Movimento cobra a inclusão de políticas para segurança de quem pedala em Manaus

Fundado há seis anos, o movimento “Massa Crítica” volta à “cena” com a meta de incluir ações mensais pela melhoria da mobilidade urbana na capital



BIKE0333.jpg Para Paulo Aguiar, poder público precisa cumprir as promessas (Foto: Aguilar Abecassis)
10/12/2016 às 05:00

Cobrar do poder público políticas e medidas para garantir mais segurança a quem pedala pelas ruas da capital e o cumprimento das leis que regem a inclusão das bicicletas na mobilidade urbana. Essas serão as  prioridades do movimento de pedal “Massa Crítica”, fundado há seis anos em Manaus e que, após um período fora de atividade, volta à “cena” com a meta de incluir ações mensais pela melhoria da mobilidade urbana no calendário da capital.
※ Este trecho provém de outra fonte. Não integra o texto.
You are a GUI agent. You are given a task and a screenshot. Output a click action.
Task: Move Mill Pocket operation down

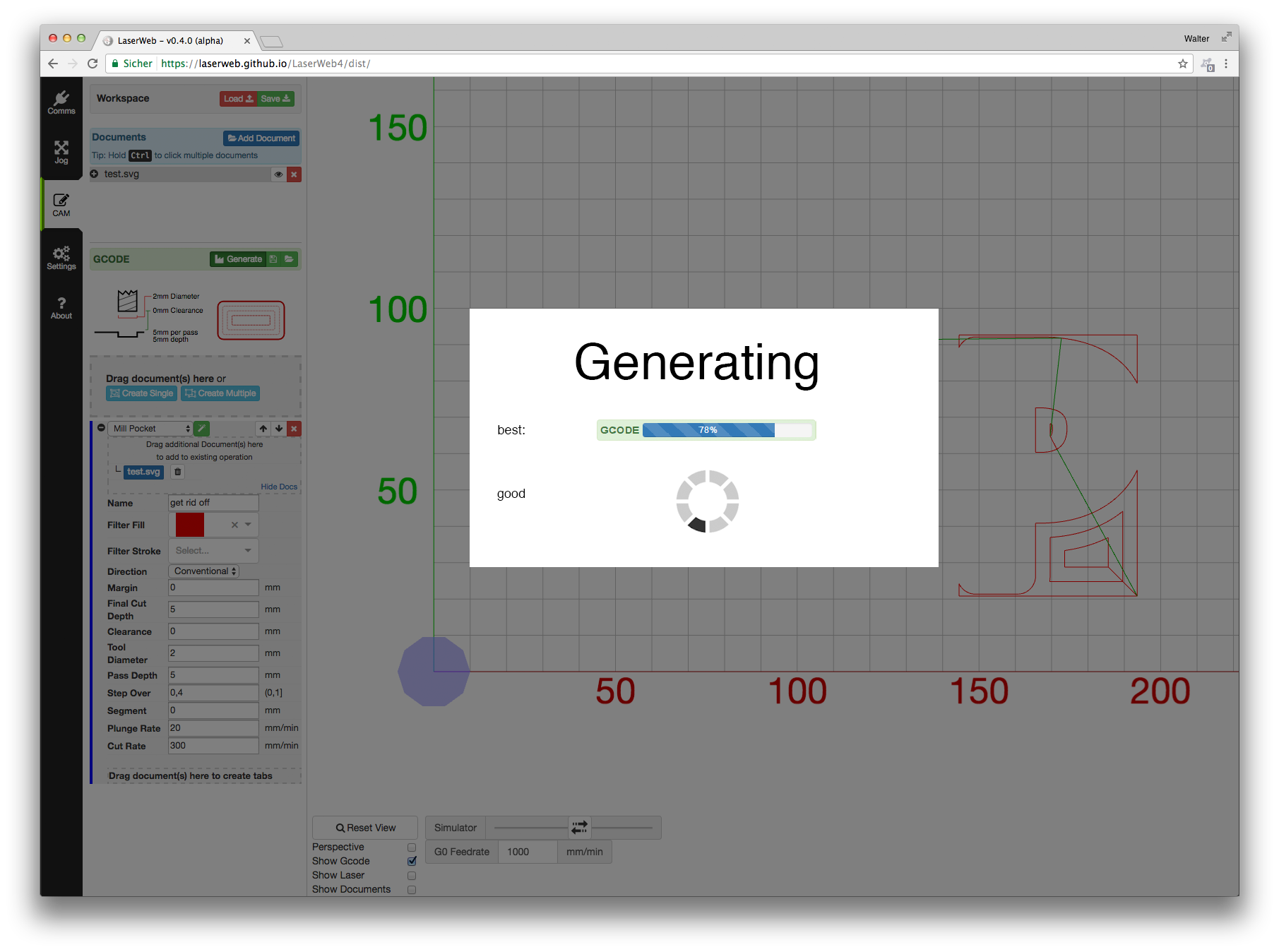coord(279,429)
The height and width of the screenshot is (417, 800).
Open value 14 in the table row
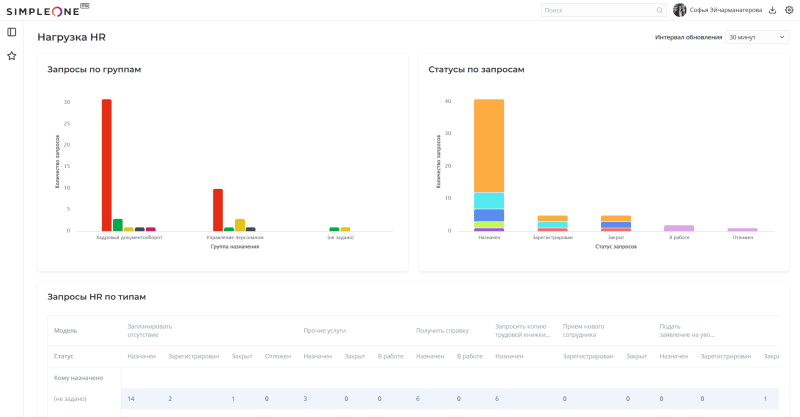click(131, 399)
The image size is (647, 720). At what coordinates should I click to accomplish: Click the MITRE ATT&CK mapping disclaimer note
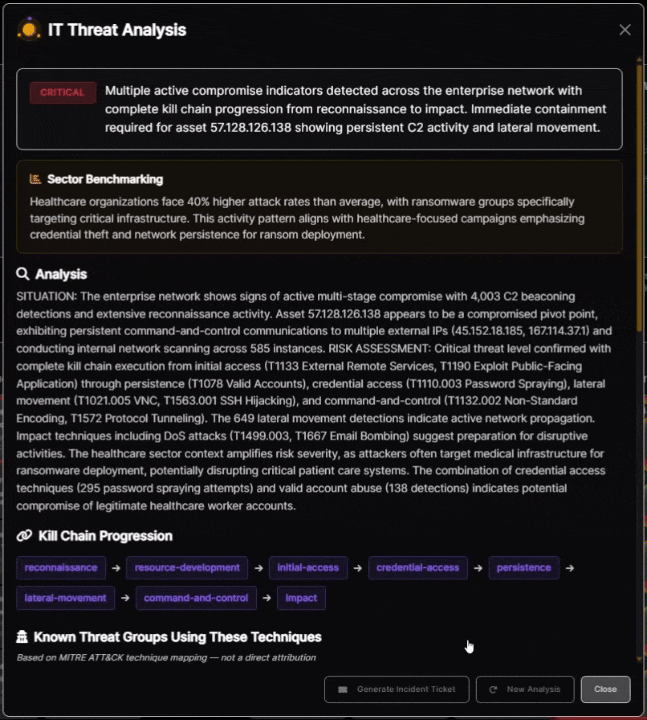(x=166, y=658)
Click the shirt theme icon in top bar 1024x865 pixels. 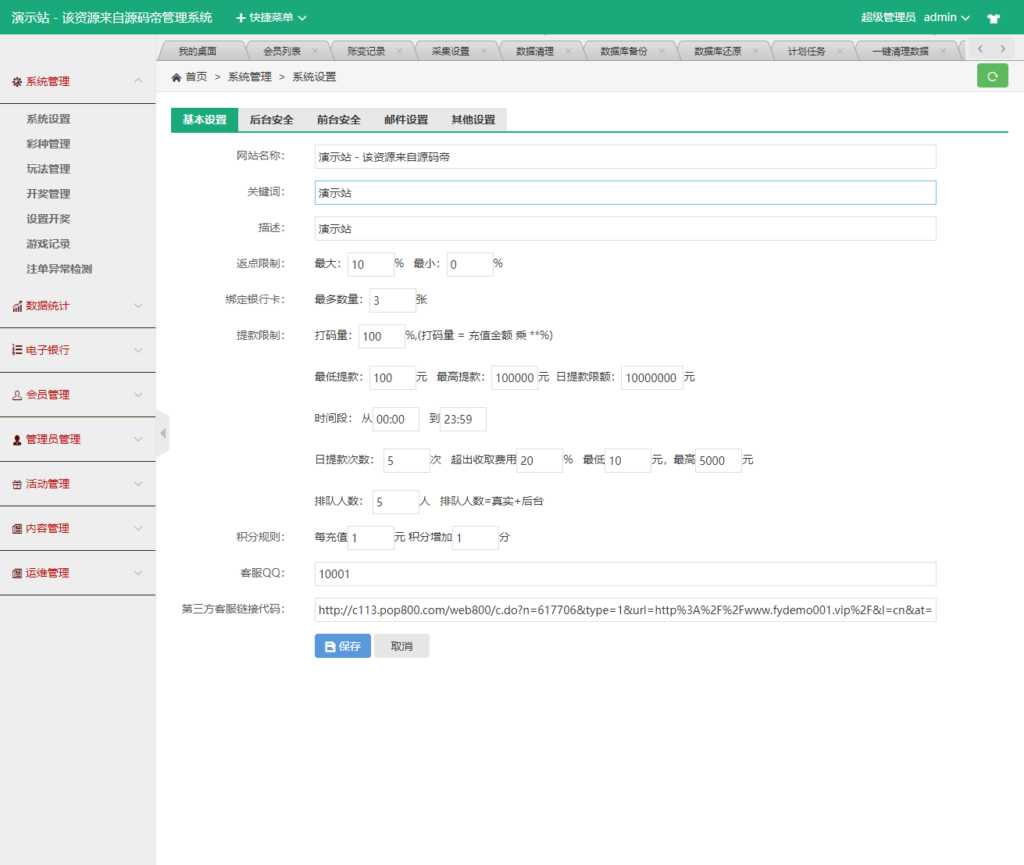tap(991, 17)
A proposta do movimento é promover ações em toda última sexta-feira de cada mês. 

 Para um dos mobilizadores do movimento, o cicloativista Keyce Jhones, muitos que pedalam na cidade ainda desconhecem o papel da Massa Crítica. “Somos um movimento mundial criado para protestar pacificamente cobrando melhorias para quem pedala. Há seis anos começamos o trabalho em Manaus, para chamar a atenção do poder público e da sociedade em geral, e agora vamos continuar com as atividades, divulgando nossas ações no Facebook, quem quiser nos acompanhar é só seguir o movimento”, convidou.

Desde o início do ano sem realizar nenhuma atividade, o movimento retorna com um calendário de programação para todos os meses de 2017.

Conforme outro membro do movimento, Paulo Martins, a “parada” em 2016 foi “por falta de braços”. “Poucos ciclistas em Manaus entendem o principal objetivo do Massa Crítica e poucos se dispõem a participar, pois não somos um grupo que organiza passeios: nos mobilizamos para cobrar o que temos direito por lei. Nossos atos são  pacíficos, mas com o intuito de alertar o poder público e a sociedade”, explicou.

Para Keyce e Paulo, o principal objetivo do movimento, neste “reinício”, é reunir os ciclistas da capital e disseminar a proposta do movimento. “A demanda principal no momento é fazer os ciclistas terem um senso crítico, para não acontecer como no último protesto que fizemos pelo ciclista que faleceu, que mais parecia um passeio do que um protesto em si”, disse Martins.

Keyce Jhones afirma que a ideia do movimento é familiarizar todos os que pedalam com  as ações de luta do cicloativismo. “A prioridade é cobrar efetivamente mais segurança para quem pedala e também exigir um compromisso sério da gestão pública para cumprir o que a lei determina como prioridade no trânsito, a segurança de pedestres e ciclistas. Esse é um dos papeis do movimento: cobrar ações para evitar mortes, assim não precisaremos protestar contra elas”, alertou.

Ciclovias ainda são promessa

A inclusão da bicicleta na mobilidade urbana foi uma das promessas da atual gestão municipal que não saiu do papel.   O atual prefeito, Artur Neto, prometeu implantar 20 quilômetros de ciclovias e ciclofaixas na cidade, mas de acordo com o coordenador do movimento Pedala Manaus, Paulo Aguiar, até o início do mês passado foram entregues apenas 10 quilômetros, o que segundo ele, demonstra o descaso com que os ciclistas foram tratados durante esses quatro anos. “Infelizmente a promessa ficou na campanha. Nos reunimos com o prefeito e ele reafirmou a antiga promessa, contudo fica até difícil acreditar, pois eles tiveram quatro anos para fazer e nada”.